Nel Lazio, il partito di Matteo Renzi manca totalmente di competitività soprattutto a Frosinone dove scende sotto il 10%. Qui, diversamente da quattro anni fa quando il centrosinistra arrivò almeno al ballottaggio, il candidato Fabrizio Cristofari perde contro il sindaco uscente Nicola Ottaviani con un distacco di 30%.
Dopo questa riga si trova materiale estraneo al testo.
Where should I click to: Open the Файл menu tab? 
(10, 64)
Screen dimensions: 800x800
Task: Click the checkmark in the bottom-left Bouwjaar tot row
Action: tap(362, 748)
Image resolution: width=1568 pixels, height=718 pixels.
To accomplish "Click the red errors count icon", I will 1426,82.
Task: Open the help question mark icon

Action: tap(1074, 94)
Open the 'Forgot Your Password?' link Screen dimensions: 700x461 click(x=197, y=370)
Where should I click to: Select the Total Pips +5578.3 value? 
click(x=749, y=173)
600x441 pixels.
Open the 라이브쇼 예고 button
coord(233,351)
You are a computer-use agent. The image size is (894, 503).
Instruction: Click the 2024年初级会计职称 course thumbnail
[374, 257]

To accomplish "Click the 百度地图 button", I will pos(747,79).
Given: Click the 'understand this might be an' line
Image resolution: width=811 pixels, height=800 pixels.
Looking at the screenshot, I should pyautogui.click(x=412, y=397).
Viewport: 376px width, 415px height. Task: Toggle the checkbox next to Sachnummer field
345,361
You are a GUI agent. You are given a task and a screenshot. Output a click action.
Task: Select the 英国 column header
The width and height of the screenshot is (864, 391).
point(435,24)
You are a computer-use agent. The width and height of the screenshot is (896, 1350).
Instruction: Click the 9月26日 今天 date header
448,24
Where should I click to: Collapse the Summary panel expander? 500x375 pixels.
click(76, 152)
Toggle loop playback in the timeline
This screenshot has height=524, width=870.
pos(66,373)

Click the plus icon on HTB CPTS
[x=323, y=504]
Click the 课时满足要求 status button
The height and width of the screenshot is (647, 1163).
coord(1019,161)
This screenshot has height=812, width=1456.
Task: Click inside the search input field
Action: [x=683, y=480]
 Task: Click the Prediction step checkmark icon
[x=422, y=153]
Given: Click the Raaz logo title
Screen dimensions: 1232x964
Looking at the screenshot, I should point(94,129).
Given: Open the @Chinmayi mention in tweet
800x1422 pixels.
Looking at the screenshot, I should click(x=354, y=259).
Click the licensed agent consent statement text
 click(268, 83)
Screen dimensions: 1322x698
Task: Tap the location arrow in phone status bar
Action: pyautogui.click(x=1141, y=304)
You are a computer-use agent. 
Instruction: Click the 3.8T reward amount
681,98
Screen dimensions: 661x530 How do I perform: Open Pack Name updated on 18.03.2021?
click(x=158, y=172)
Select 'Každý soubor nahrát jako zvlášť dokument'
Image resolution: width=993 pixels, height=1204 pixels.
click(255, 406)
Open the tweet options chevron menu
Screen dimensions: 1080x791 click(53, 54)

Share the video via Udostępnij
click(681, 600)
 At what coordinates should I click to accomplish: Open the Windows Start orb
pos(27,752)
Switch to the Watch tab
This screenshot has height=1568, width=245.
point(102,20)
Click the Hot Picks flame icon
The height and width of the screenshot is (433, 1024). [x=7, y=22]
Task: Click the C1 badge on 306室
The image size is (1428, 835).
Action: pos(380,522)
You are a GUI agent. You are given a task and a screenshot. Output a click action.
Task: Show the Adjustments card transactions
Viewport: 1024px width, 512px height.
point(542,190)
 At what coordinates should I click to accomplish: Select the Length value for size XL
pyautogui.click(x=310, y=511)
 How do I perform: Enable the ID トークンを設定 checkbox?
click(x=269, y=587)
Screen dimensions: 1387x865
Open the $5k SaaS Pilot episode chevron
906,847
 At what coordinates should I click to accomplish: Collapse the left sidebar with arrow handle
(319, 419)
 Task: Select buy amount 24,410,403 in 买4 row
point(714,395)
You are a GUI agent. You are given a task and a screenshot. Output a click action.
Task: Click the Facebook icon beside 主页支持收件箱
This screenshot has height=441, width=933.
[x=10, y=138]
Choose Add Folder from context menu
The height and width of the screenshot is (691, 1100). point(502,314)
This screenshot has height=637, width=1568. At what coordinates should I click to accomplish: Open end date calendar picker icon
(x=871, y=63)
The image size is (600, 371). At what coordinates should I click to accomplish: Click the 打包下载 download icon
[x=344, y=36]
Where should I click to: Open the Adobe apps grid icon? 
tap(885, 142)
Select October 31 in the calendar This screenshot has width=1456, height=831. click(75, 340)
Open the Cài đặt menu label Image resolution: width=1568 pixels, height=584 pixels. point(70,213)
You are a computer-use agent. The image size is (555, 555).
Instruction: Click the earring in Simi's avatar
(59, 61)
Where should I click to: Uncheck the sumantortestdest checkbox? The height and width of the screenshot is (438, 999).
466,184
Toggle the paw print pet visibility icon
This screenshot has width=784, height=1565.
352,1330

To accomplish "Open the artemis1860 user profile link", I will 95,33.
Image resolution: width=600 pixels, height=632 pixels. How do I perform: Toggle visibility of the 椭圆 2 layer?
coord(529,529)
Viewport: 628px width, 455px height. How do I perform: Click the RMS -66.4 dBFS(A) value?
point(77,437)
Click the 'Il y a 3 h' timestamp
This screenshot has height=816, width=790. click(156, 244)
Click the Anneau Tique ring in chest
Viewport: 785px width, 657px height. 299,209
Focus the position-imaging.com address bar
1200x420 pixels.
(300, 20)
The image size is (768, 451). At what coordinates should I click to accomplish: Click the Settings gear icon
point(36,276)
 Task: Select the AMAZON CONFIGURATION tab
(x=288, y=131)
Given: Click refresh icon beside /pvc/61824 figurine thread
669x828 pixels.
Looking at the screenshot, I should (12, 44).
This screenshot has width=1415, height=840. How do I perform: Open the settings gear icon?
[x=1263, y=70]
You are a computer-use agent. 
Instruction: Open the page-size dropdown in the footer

Anche in Puglia il Pd vola basso. A Lecce ottiene solo l’8,5% dei voti, mentre a Taranto l’11,8% con il candidato Rinaldo Melucci che va al ballottaggio col 18%. In Calabria, nel capoluogo Catanzaro, approda al secondo turno anche il candidato Vincenzo Ciconte con il 31%, appoggiato dal Pd che, nel giro di quattro anni scende dal 10,3% al 5,1%.

Non funziona nemmeno l’alleanza di Palermo stipulata con gli alfaniani. La lista Democratici e Popolari, che sostiene il sindaco uscente Leoluca Orlando, non va oltre l’8,6%. Nel 2012 il Pd, da solo, prese l’11,7%.